Advicefront, which launched this year, claims to help advisers compete against online brokers and robo-advisers by automating ‘low-value’ tasks and reducing the time spent with admin, compliance and planning from nine hours to as little as 30 minutes per client.
It enables adviser firms to automate much of the initial engagement, the formal financial planning process, the financial plan and the suitability report production through a codified online system, according to Jason Butler, board adviser at the firm.
He said: “Most decent financial advisers are at full capacity and technology and automation have the potential to help them serve existing clients better and leverage their skilled staff to be able to advise more clients without lowering quality.

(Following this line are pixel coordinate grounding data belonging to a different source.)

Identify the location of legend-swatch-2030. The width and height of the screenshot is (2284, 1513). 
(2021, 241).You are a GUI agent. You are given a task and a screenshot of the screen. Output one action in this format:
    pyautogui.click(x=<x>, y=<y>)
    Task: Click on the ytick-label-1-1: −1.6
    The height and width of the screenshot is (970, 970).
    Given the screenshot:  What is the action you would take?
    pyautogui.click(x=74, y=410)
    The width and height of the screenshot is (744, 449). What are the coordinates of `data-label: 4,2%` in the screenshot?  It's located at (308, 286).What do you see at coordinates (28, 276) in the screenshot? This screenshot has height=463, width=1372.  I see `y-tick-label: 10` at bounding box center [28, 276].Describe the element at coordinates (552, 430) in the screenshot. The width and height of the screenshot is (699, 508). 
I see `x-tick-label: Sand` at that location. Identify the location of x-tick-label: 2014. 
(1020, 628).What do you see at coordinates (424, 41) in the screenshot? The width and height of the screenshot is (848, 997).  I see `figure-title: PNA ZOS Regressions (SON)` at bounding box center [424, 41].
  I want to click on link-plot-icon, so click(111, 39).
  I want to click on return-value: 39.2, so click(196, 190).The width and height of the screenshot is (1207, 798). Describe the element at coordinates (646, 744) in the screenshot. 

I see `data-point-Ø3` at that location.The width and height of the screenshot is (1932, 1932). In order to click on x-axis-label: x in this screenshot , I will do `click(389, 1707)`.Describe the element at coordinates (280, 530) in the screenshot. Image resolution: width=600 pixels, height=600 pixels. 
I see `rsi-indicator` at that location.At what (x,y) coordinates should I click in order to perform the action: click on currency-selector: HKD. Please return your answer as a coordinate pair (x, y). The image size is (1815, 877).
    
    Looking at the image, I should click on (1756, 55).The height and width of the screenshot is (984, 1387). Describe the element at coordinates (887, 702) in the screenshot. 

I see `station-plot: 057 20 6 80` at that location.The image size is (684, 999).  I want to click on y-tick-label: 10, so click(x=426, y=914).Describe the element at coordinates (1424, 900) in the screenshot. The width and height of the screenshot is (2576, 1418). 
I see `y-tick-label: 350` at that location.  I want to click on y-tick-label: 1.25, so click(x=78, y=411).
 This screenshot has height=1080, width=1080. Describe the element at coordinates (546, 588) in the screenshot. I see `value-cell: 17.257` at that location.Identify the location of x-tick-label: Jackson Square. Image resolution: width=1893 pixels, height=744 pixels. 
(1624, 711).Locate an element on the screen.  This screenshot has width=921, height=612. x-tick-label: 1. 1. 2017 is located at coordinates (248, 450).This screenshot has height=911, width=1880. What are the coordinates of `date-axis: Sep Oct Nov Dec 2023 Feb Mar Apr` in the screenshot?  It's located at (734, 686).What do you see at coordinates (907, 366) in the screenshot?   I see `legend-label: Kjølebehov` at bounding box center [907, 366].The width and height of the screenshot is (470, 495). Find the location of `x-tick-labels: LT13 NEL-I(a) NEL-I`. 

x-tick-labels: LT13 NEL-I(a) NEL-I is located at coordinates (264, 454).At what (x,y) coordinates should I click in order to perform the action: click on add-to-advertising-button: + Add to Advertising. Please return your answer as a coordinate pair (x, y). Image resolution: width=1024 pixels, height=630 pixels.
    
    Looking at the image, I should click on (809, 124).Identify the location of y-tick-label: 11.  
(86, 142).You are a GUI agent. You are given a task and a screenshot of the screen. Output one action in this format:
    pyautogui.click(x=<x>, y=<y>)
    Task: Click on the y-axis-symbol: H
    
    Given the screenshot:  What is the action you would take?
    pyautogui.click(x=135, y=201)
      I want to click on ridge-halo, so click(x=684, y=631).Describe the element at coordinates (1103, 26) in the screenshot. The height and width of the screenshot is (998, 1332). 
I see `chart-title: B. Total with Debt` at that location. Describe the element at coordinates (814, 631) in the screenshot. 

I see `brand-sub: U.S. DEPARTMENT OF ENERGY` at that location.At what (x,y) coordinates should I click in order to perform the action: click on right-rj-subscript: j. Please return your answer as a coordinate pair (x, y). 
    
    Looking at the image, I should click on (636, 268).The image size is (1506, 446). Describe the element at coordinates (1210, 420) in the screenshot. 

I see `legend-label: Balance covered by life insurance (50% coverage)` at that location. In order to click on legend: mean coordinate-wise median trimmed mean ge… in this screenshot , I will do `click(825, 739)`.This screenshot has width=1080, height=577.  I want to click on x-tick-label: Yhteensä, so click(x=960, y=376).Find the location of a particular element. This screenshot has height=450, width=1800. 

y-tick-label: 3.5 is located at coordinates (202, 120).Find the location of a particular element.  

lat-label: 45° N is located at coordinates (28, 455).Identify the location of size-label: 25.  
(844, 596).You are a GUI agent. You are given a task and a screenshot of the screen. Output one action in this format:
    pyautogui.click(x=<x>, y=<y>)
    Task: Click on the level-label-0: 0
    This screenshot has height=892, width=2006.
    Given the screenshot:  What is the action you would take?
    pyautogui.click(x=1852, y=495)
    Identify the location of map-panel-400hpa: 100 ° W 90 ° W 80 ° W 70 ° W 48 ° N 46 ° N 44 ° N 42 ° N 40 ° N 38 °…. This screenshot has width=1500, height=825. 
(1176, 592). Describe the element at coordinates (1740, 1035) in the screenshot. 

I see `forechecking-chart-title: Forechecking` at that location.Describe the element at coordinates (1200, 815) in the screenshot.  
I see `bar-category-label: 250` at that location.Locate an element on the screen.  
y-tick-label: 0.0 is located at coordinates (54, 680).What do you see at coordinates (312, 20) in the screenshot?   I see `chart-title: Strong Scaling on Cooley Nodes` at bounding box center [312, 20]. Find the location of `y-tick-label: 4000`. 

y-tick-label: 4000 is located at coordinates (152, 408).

“As more clients interact digitally with advice firms, skilled financial advisers can focus on the more complicated and higher value advice work, which is difficult to automate or deliver digitally.”
He added: “My view is everything that doesn’t need an emotional connection, empathy, subjectivity or a personal explanation should be automated. In addition, some advice situations that are highly complex or rare are likely to be too expensive to automate, at least for the foreseeable future.”
Hygiene factor
Meanwhile, some firms have become wedded to the online approach to financial advice. Clients of London-based Alexander House Financial Services can choose to have all their correspondence with their advisers via video conference software and over the phone.
They are also able to draw on the firm’s UK-based financial advisers who can meet face to face at the client’s convenience. However, the company incentivises clients to opt for its virtual advice by offering a discount on its advisory process.